JPMorgan is accused in two lawsuits of enabling and benefiting from sex trafficking by Epstein.
One suit was filed by the government of the U.S Virgin Islands, where Epstein maintained a residence on a private island where he sexually abused multiple young women.
The other suit was filed by an Epstein accuser using the pseudonym Jane Doe, who is seeking to certify the complaint as a class action for other victims.
Dimon was deposed at JPMorgan’s headquarters in New York by lawyers for the plaintiffs, and for former bank executive Jes Staley, who JPMorgan argues is responsible for any civil liability a jury might find.
“I think what happened to these women is atrocious, and I’m horrified at the amount of human trafficking that takes place,” Dimon said when asked if the accusers of Epstein deserved an apology.

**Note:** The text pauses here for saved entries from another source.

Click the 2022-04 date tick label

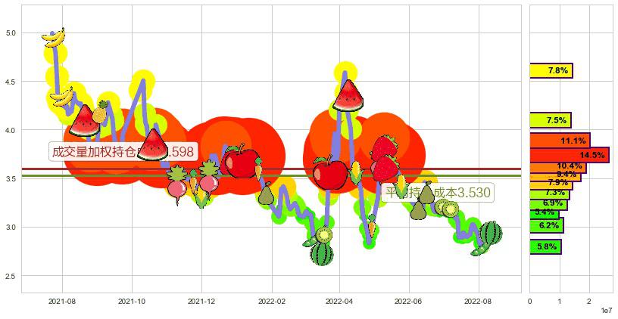tap(339, 300)
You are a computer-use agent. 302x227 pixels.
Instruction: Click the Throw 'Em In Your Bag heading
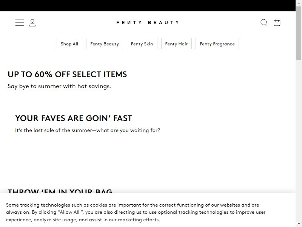point(60,191)
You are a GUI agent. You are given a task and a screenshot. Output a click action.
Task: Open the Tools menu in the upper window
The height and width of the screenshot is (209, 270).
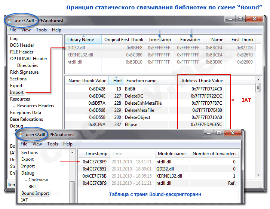(42, 30)
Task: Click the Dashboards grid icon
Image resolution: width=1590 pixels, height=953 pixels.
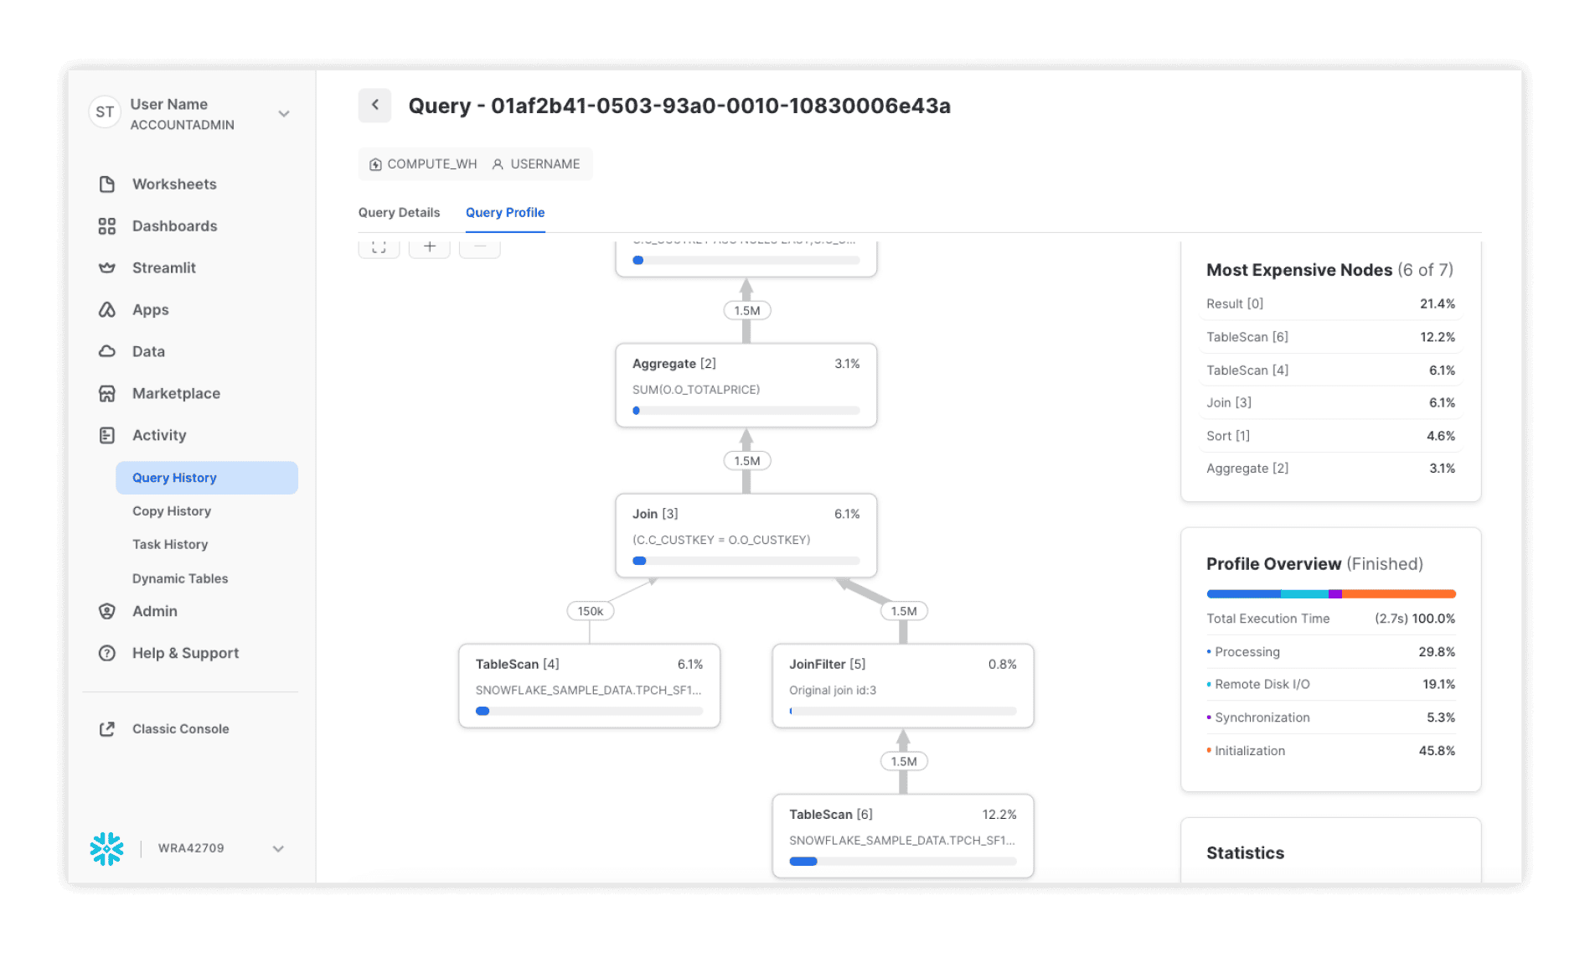Action: [x=106, y=226]
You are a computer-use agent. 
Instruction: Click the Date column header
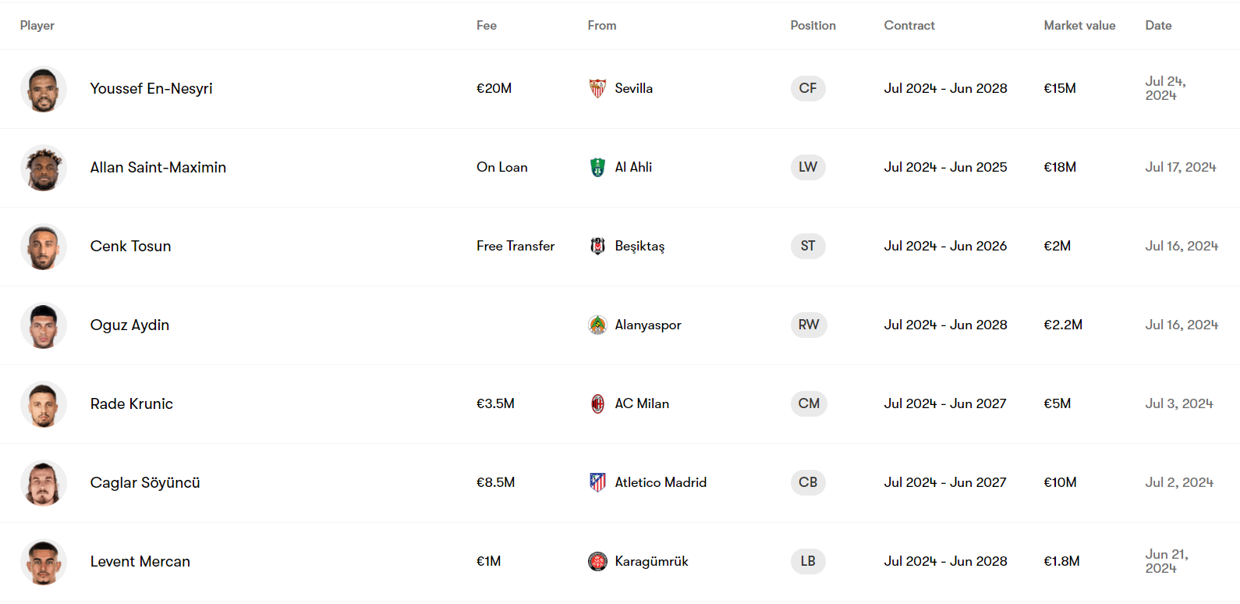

“And I wouldn’t mind personally apologizing to them, not because we committed the crime, we did not, and not because we believe we’re responsible, but that any potential thing, what little role that we could have eased it or helped catch it quicker or something like that, or get it to law enforcement quicker or get law enforcement to react to it quicker, which they obviously didn’t, Â you know, I would apologize to them.”
“For that, yes,” he said.
The Wall Street Journal reported earlier Wednesday that legal documents in the cases show that Staley discussed Epstein with Dimon over the years, including when Epstein was arrested in Florida in 2006 and when he pleaded guilty in that case two years later.
“Staley also said that Dimon communicated with him various times about whether to maintain Epstein as a client through 2012,” The Journal reported.
A JPMorgan spokeswoman in a statement about The Journal’s article said, “We believe this is false.”
“There is no evidence that any such communications ever occurred — nothing in the voluminous number of documents reviewed and nothing in the nearly dozen depositions taken, including that of our own CEO,” said Patricia Wexler, the spokeswoman.
Wexler later Friday told CNBC, “Had the Firm believed he was engaged in an ongoing sex trafficking operation, Epstein would not have been retained as client.”
“In hindsight, we regret he was ever a client,’ Wexler said.